When ennui strikes, head for the comforting things, and focus on the stuff that makes you happy. I have
been enjoying Glenfiddich Snow Phoenix, playing the Tarrega arrangement of La Paloma on my wonderful Graham Hawkes wide-neck,
and actually finishing the Times crossword more often than usual. When I get stuck on the last few clues, it is
tempting to reach for help. Some time
ago, I wrote some code in FoxPro which cracks anagrams etc. I thought was pretty groovy at the time. A is
1, B is 2, c is 4, D is 8 etc, and then every summation of the numbers is
unique for any combination of letters in any given length of word (Try it. The only way to get 7, for example, for a 3
letter word is to use an A and a B and a C ). Pretty ordinary stuff, I suppose, for a
numbers geek, but I worked it out for myself, and so using it did not really seem like cheating. But now you can get the
same thing (well, better actually, because they give you definitions as well)
on the internet. That does seem like cheating, which takes the fun out of it.
I have also been enjoying doing a house up. It is a late 19th
century job, on which I have been adding a large extension with an outside fireplace, a pool, and a
pavilion.
I like pavilions; I am putting Tuscan columns on this one. Should be
done in a couple of months. If someone likes it enough to buy it,
that will be good. Except that most of the profit will go on
frigging tax. And
flying a little helicopter. Which is surprisingly difficult. Like
balancing one egg on top of another egg using remote control.
Jeanie has her Jaguar. Really comfortable,
and elegant. Jaguar used to be considered rather vulgar. But I have to
say that getting into a new XF is like walking into a proper well-maintained country
house, after a succession of ghastly neo-this and neo-that
monstrosities. Proper walnut. Proper leather. Decent carpets. Quiet.
Fast. Lovely.
5th April 2011Quiz
Can you name 3 cities in the world whose time zone is on the
half hour? Answers below.
Robert Tear
I was really sad to hear the news of the death of Bob Tear
last week. I used to live just opposite
him in Ravenscourt Square in Hammersmith, and we used to play tennis, drink
wine and generally catch up when we were both around. He was godfather to my
daughter Annabel, notwithstanding that he professed to being a Buddhist. He was
a great person, with some whacky ideas and a highly developed sense of humour. His
books were barking mad, and rather funny.

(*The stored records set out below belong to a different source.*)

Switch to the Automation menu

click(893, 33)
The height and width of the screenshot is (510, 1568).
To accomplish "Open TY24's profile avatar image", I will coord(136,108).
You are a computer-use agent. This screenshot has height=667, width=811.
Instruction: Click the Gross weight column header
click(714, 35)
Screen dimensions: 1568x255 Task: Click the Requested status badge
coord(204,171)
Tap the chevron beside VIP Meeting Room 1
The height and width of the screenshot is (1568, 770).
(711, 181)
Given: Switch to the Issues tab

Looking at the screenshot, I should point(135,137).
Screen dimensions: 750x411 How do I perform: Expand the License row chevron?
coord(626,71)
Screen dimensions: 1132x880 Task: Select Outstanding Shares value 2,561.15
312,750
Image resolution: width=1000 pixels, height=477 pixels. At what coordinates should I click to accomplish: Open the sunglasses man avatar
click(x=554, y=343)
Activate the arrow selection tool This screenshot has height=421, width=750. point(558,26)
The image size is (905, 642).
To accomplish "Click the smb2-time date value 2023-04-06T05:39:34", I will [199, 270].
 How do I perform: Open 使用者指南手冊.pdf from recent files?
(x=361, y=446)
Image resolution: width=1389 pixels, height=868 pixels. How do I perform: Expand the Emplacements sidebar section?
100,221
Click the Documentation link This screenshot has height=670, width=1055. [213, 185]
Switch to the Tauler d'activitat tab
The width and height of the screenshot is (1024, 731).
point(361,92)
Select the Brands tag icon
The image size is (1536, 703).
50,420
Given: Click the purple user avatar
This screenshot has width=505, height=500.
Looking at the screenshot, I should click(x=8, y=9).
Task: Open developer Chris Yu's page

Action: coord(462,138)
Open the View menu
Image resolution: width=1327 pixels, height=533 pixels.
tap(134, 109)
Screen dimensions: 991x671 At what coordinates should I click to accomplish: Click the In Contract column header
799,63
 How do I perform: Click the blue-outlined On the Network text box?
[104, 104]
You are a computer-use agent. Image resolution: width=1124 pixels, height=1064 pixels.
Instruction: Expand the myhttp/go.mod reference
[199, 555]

I was in a restaurant with him once in Chiswick High Street,
and something displeased him. “You
complain, Robert”, he said, “You are a lawyer”.
I asked him if he sang in the shower. Of course not, he said, he was a
professional singer. I told that, likewise, I didn’t complain in restaurants. I wonder if he ever wove that into one of his
books? My first wife made a passing remark about some luxurious place having hot
and cold running slaves, and that made it into a book called Tear Here.
Bob told me that when he sang at La Scala, he would get half
of the fee, in folding notes, delivered to him in his dressing room during the interval. It is how they do it, apparently, in
Italy. I suppose it is one way of combating
absenteeism. But I wonder where he
stuffed the money for the duration of the second half? Down his breeches? He
would hardly leave it unattended in the dressing room. I should have asked him.
7s
The family went to the Rugby Sevens at the Adelaide Oval yesterday. Great fun, including some very silly dressing up, except that England got knocked
out in the semi-finals. New Zealand won, and so stay top of the table, just
ahead of England in 2nd place.
I played 7s a bit when I was young. The most exhausting game ever invented.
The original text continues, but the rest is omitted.